Which would tend to invalidate "when no other passports, papers, luggage, seats etc. appear to survive."

The official report clarifies the the story of the finding of the passport:

QuoteThe passport was recovered by NYPD Detective Yuk H. Chin from a male passerby in a business suit, about 30 years old. The passerby left before being identified, while debris was falling from WTC 2. The tower collapsed shortly thereafter. The detective then gave the passport to the FBI on 9/11. See FBI report, interview of Detective Chin, Sept. 12, 2001.

www.9-11commission.gov/staff_statements/911_TerrTrav_Ch2.pdf

So it was found before WTC 2 collapsed, so the streets would have been relatively clear in some directions, other than the debris from the crash itself.

A quick further Google finds a whole range of these points addressed (with links to the various sources):

www.911myths.com/html/passport_recovered.html

From what was reported it seems a whole range of debris was found from large chunks of planes, to passengers, to equally fragile bits of paper and documentation.

So while I was leaning towards it being of the "ooo look at this, makes you think" variety of argument, I don't think it even qualifies for that. It only becomes remarkable (and evidence) if nothing else survived from the planes that hit the Twin Towers (as you claim), but plenty of things did, as you might expect from an explosion (by its very name).
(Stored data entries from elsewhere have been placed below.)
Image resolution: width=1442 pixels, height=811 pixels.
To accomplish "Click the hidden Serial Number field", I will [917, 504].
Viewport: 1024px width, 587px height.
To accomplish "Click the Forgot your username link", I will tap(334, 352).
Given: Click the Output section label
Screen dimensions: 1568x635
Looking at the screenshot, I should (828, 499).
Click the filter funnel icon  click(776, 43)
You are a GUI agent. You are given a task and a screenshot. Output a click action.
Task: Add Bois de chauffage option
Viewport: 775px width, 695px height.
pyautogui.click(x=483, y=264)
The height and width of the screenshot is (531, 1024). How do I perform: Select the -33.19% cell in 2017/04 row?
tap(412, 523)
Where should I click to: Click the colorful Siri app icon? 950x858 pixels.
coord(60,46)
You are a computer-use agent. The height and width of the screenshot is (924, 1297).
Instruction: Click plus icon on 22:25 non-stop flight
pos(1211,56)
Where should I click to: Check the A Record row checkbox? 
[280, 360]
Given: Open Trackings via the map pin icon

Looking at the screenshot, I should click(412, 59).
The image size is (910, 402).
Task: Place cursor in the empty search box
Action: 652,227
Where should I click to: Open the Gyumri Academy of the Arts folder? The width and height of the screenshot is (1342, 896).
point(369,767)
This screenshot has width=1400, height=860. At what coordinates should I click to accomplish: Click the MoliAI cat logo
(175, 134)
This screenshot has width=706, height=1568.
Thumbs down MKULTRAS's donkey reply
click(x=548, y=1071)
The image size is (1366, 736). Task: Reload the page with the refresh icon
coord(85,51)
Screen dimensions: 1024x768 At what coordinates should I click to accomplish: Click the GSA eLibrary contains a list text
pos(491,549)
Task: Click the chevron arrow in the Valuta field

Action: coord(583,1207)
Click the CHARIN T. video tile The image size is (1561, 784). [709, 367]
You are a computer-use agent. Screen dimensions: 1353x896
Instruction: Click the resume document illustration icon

There doesn't even seem like anything to explain here.
if I went 'round saying I was an Emperor just because some moistened bint had lobbed a scimitar at me, they'd put me away!

Fractal Friction | Tumblr | Google+

Dandontdare

Quote from: uncle fester on 31 March, 2011, 05:41:32 PM
Quote from: Dandontdare on 31 March, 2011, 05:29:23 PM
Passports at Ground Zero? Sounds like dodgy evidence planting of the 'perp's gun' variety, just so there's no argument.  Does it mean the govt blew 'em up with demolition explosives? Of course not, nor does it even suggest it.

If indeed it was planted, that in itself suggests some degree of foul play though, doesn't it?

From the forensic investigator not washing his hands properly to George Bush and Osama Bin Laden being clone brothers who staged the whole thing ... that's all "some degree". My point is that if the world is shown not to be squeaky clean, if there's any incompetence or corruption at all, people leap to all kinds of baseless and implausible conclusions.

I watched an interesting BBC doc once about the assassination of Bobby Kennedy which found lots of suspicious examples of witnesses not interviewed and evidence quickly destroyed or lost. After sifting through all that was known, it came to the conclusion that nothing sinister had actually happened, Sirhan Sirhan WAS just a random nutter, but that several agencies had instinctively started covering each other's asses on the assumption that somebody else may have been up to something!